Data to examine:
:::::

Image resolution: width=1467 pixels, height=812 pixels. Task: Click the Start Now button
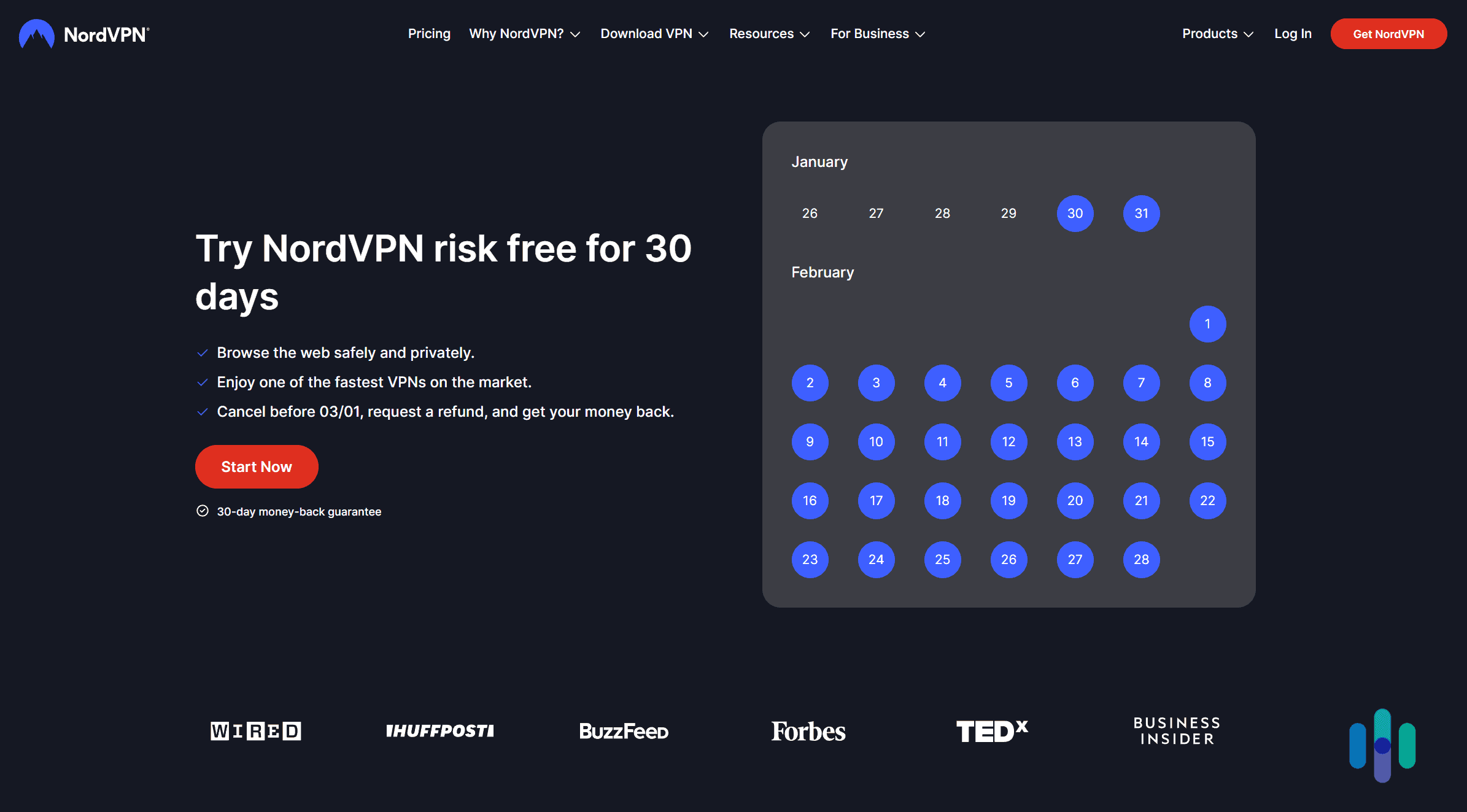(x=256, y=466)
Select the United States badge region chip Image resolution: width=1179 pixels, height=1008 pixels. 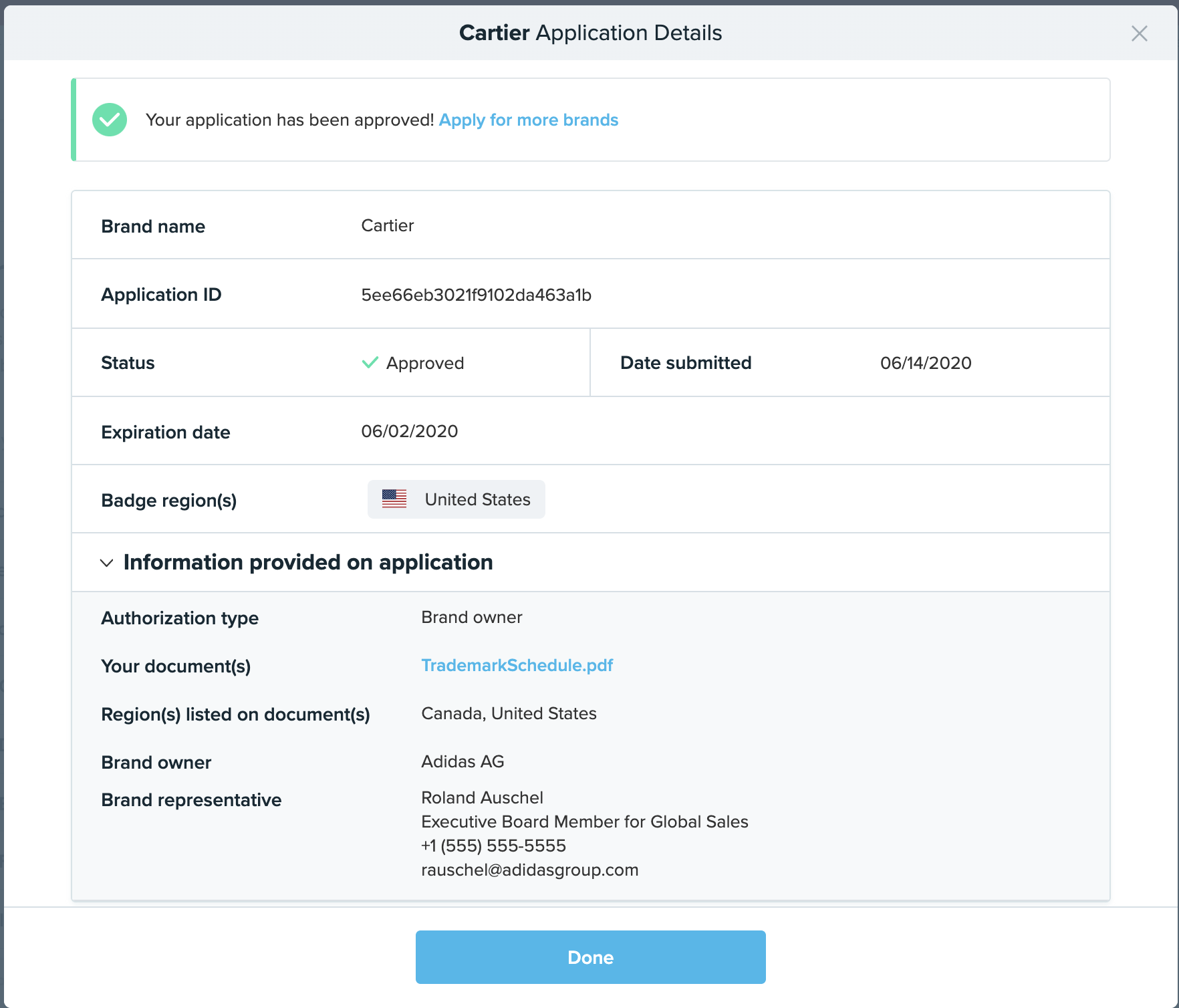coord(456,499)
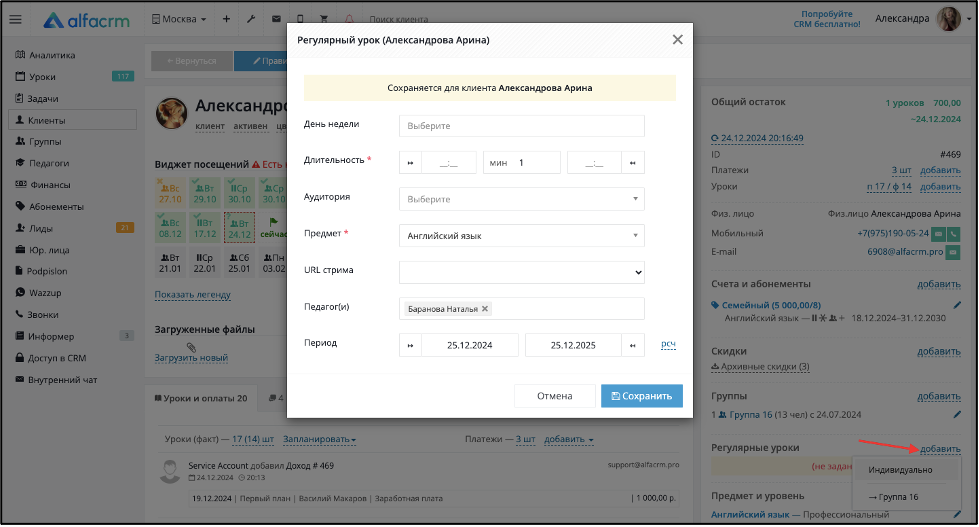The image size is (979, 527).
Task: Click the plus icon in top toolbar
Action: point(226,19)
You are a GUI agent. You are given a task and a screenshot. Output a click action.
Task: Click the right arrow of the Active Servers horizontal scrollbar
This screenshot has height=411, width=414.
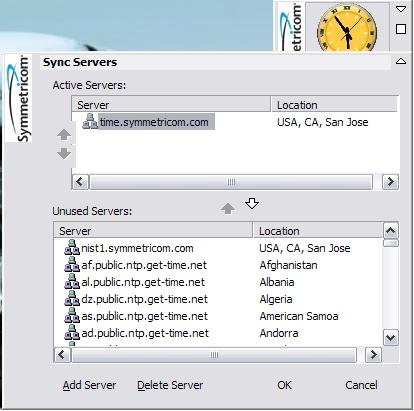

:::::

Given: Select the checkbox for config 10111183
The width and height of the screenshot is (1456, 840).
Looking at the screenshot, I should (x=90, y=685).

:::::

Assignment: Output exactly the lines of the material above from the one containing "You are a GUI" up to and including the one containing "This screenshot has height=411, width=414.".

Written solution:
You are a GUI agent. You are given a task and a screenshot. Output a click action.
Task: Click the right arrow of the Active Servers horizontal scrollbar
This screenshot has height=411, width=414.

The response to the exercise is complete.